La navette

Maintenant que le calme est revenu, je m'autorise à décrisper les muscles de mon corps et je jette un coup d'œil à ce nouvel environnement, tout en maintenant mon attention. Les gens autour de nous nous fixent étrangement ; un mélange entre l'envie de nous bondir dessus et nous rouer de coups pour nous montrer qui sont les chefs ici, et l'admiration face à des étrangers si bien équipés avec un désir presque viscéral de nous voler. Je vois la lueur dans leurs regards et je pivote vers Thorrak pour lui faire comprendre que nous ne devons pas traîner dans ce coin. 

Sans tarder, il se met en route et nous le suivons. Hormis la convoitise, quelque chose d'autre m'attire chez ces personnes.
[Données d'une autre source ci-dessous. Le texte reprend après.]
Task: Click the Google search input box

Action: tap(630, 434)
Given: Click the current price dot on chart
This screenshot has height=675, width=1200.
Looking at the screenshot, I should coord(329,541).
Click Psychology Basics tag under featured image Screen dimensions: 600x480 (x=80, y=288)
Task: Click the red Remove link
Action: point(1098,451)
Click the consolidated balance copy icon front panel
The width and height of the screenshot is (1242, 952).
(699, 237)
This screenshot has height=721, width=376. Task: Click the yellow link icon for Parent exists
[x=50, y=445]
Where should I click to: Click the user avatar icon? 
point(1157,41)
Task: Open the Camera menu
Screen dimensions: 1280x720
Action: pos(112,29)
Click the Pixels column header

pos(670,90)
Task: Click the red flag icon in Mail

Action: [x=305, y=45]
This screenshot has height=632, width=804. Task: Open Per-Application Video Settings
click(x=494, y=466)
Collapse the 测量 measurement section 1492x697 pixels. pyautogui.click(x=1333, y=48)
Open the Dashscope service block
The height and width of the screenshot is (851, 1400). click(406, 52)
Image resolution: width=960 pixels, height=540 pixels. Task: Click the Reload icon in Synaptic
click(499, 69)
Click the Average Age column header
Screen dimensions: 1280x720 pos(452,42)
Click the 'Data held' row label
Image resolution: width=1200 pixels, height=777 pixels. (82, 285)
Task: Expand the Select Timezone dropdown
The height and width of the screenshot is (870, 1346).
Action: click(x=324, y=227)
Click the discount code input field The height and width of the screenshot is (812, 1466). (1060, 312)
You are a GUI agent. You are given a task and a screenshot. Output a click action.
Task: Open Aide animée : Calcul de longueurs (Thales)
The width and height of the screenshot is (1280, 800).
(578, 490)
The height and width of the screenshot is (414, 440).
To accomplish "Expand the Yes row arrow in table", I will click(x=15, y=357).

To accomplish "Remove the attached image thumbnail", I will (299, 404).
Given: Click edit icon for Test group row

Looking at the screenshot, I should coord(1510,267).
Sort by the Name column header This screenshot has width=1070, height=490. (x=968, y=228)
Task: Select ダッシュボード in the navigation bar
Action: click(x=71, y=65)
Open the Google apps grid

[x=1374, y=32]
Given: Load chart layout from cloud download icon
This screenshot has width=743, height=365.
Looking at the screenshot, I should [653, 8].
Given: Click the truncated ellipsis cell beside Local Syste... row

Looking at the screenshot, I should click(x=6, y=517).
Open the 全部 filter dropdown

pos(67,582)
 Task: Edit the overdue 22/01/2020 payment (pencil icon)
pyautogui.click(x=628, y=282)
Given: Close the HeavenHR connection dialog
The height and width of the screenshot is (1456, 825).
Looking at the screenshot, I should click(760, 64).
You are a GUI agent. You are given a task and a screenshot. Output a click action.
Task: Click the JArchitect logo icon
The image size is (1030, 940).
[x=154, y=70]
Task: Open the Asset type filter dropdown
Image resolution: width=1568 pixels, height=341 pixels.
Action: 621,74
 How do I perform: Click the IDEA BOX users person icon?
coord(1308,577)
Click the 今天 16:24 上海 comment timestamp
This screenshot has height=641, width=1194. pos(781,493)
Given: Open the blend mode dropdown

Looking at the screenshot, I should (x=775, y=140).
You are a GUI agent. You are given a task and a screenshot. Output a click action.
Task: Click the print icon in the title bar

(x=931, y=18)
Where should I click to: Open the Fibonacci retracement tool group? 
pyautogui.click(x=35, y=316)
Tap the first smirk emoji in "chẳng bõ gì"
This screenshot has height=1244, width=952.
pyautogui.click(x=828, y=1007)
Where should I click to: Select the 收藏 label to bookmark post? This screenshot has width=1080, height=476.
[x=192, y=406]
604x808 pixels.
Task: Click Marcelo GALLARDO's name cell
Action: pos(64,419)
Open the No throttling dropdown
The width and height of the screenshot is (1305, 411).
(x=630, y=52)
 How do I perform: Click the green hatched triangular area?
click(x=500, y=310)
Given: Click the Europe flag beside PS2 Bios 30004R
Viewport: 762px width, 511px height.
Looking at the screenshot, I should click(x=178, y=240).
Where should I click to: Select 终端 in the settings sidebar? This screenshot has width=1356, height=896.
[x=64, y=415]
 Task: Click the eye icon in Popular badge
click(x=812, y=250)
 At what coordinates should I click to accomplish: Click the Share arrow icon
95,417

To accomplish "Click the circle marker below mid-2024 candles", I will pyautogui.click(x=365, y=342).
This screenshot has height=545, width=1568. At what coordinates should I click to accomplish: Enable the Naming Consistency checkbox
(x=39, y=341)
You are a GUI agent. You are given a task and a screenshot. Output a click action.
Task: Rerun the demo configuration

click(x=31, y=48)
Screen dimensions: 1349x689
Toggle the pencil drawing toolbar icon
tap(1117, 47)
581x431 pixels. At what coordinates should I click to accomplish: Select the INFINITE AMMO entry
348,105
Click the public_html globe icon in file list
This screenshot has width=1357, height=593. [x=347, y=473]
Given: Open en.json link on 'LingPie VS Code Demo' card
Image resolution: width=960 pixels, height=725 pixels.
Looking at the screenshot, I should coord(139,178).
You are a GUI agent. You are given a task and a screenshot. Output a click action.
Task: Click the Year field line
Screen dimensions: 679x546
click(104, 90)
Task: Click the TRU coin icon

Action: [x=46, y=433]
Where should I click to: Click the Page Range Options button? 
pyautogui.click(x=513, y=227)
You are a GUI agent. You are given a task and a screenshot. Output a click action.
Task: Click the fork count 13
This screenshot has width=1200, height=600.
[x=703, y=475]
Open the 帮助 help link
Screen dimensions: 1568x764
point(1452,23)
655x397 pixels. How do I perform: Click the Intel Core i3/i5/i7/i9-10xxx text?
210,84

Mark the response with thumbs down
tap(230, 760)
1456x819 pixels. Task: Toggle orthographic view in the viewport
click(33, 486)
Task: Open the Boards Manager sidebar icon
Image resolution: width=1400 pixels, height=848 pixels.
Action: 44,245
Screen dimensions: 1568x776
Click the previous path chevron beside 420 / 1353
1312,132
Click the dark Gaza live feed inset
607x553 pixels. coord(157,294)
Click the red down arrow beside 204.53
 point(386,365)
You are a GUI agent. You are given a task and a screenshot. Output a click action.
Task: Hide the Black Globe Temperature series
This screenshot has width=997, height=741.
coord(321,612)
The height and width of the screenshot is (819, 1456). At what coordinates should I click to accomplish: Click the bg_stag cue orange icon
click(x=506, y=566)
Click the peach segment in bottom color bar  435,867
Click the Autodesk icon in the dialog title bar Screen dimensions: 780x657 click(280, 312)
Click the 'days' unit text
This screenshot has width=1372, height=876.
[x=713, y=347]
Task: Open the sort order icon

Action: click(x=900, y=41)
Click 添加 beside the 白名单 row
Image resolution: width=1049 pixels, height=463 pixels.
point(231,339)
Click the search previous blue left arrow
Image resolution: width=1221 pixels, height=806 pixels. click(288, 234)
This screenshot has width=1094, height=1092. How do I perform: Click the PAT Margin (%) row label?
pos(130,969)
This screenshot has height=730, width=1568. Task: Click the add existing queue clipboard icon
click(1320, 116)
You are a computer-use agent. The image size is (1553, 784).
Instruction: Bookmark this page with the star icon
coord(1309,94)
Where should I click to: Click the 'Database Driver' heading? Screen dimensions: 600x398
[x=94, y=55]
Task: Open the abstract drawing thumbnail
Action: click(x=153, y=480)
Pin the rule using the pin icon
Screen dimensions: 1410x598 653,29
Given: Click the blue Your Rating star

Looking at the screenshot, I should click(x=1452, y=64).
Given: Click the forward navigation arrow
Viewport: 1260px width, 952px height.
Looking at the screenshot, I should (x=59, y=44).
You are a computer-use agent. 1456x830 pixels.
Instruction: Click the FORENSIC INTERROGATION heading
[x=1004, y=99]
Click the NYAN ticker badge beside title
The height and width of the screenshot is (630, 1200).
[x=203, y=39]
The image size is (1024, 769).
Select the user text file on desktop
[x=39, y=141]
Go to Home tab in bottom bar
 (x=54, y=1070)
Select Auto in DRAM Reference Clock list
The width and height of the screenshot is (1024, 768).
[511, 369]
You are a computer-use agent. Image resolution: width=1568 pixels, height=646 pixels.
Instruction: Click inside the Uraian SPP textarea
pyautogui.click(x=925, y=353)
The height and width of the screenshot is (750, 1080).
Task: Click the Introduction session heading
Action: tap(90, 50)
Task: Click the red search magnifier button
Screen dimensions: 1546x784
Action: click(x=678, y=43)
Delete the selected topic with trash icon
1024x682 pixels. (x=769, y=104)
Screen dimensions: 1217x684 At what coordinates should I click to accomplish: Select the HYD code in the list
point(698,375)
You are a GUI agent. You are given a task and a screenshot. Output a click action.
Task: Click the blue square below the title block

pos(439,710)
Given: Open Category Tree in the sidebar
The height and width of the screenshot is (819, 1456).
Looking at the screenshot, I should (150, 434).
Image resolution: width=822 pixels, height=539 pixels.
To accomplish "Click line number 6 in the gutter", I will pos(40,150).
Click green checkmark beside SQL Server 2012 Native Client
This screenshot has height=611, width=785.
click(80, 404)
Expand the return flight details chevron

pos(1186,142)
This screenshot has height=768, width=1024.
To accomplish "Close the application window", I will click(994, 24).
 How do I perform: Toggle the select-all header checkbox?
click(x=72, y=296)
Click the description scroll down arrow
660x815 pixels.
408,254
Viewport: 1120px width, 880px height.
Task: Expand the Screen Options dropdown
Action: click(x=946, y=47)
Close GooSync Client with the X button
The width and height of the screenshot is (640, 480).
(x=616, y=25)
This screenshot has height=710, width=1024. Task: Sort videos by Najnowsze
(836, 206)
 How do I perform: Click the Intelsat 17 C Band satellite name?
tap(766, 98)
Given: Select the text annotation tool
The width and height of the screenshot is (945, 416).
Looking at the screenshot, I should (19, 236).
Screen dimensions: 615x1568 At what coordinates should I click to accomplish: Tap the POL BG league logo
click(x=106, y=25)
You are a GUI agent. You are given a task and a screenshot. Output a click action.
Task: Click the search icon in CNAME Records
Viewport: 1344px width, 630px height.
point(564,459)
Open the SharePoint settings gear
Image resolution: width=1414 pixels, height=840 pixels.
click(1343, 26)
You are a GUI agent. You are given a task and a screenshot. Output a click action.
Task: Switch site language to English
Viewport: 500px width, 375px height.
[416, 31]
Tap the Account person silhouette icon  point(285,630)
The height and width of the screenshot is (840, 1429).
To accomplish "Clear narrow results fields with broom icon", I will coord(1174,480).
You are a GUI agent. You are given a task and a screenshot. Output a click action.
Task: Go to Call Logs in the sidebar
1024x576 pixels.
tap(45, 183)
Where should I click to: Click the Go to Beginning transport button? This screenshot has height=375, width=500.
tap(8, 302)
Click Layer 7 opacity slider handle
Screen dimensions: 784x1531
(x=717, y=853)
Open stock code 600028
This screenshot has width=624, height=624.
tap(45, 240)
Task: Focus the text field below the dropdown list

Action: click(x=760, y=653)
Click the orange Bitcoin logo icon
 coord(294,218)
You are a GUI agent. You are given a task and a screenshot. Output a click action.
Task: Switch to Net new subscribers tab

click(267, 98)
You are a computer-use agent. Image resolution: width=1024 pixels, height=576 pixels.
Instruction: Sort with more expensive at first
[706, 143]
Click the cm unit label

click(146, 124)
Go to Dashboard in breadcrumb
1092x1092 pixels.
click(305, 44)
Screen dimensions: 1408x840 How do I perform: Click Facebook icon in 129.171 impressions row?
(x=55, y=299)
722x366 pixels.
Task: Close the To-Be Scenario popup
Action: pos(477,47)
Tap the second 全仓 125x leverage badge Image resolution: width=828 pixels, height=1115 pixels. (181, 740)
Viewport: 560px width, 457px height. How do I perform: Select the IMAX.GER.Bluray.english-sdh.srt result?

Leurs vêtements me paraissent sordides et bizarres au possible, mais pour eux ce doit être la dernière tendance. Couleurs ternes, casques sur la tête et lunettes de protection, gantelets en fer et cuissardes, ils sont clairement prêts pour n'importe quel assaut. Je distingue même des masques sur leur cou qu'ils ont baissé puisque cette zone n'a pas l'air nocive. Je devine que les Dothanides sont pleines de rejets de gaz et qu'ils n'ont que ces tissus pour se préserver des fumées asphyxiantes. 

Je n'imaginais pas vraiment les Dothanides et ses habitants ainsi ; dans mon esprit, ils étaient des êtres primitifs en haillons et avec des lames d'acier en guise d'armes pour massacrer le premier venu. La réalité est bien différente. Cet endroit de l'univers s'est apparemment industrialisé et a grandement évolué. Si Draark se trouve à la limite entre la ferraille, le bois et la pierre, ici seule l'acier existe. 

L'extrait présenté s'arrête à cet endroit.